● **GIVEN TASK 1**
Edit the records that follow the passage: change "selected securities" to "chosen securities" and reproduce every record with nothing else altered.

======

My parents were very politically active--and strongly opinionated.  As native DC residents, they could not vote in Presidential elections until after the 23rd Amendment passed in 1961, but my parents loved to invite their incredibly diverse group of friends over for coffee and conversations, which often ran late into the night.  My dad loved to argue (in good natured and respectful ways) with friends from all over the political spectrum.   He was at the right end of the political spectrum (once characterizing himself as "slightly to the right of Louis XIV") but guests ranging all the way to Marxists and beyond were welcome and apparently greatly enjoyed themselves.  My siblings and I sat on the steps near the living room and listened in awe to the heated and lively discussions going on in our living room.   Every now and then we would be unable to restrain ourselves from jumping into the discussion to contribute a point.  As I recall, we always wound up arguing against my dad's side--yet he was fondly indulgent of our occasional interruptions, which greatly amused our adult company.

All this might seem to have nothing to do with math--but I now realize that growing up in a home full of friendly good-natured arguments was an important formative part of my education.  I am struck by the parallels to an anecdote from Sarah Flanery's wonderful book, In Code, where she describes growing up in a home with a mathematician father who loved to argue with his colleagues at the blackboard in their kitchen.  As they pointed out the flaws in each other's reasoning, it was eye-opening for her to realize that grownup professionals she respected and admired were not infallible beings, incapable of making mistakes.

======

● **GIVEN TASK 2**
Proceed with the passage on growing up amid friendly household arguments, starting after its final sentence.

======

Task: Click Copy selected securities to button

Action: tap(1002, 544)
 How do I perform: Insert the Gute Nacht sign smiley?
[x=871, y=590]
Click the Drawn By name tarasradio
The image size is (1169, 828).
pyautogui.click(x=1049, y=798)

======

● **REPLY 1**
Task: Click Copy chosen securities to button

Action: tap(1002, 544)
 How do I perform: Insert the Gute Nacht sign smiley?
[x=871, y=590]
Click the Drawn By name tarasradio
The image size is (1169, 828).
pyautogui.click(x=1049, y=798)

● **REPLY 2**
Okay, I am rambling on way too long here.  I was definitely not a "math person" in high school.  I was generally a good student, but math was the school subject that probably interested me least.  I found it pretty tedious.  Other subjects intrigued me and drew me into outside independent explorations and reading, but not math.  It never occurred to me that I would enjoy doing math in a recreational way.

Midway through my high school career (which involved a fair amount of teenage rebellion and turmoil I won't go into here), I convinced my parents to allow me to transfer from the small Catholic girls high school I had been attending to the large public high school in my neighborhood.  My boyfriend from down the block attended that school and his glowing description of the array of advanced classes offered there convinced me I was missing something.  They reluctantly agreed.

The differences between the two schools were eye-opening.  The Catholic school had been extremely disciplined as we had worried about things like demerits for not having our saddle shoes polished properly or skirts hiked up in a way that might reveal we had kneecaps or whether subtle amounts of makeup might be noticed.  In public school, students wore jeans and skirts of all different lengths, and there was a chapter of the SDS and a feminist consciousness-raising group and the entire school regularly walked out and sat in the stadium to protest the war.  There were weapons, drugs, and other contraband confiscated from  lockers, and a guidance counselor was stabbed at a dance he was chaperoning.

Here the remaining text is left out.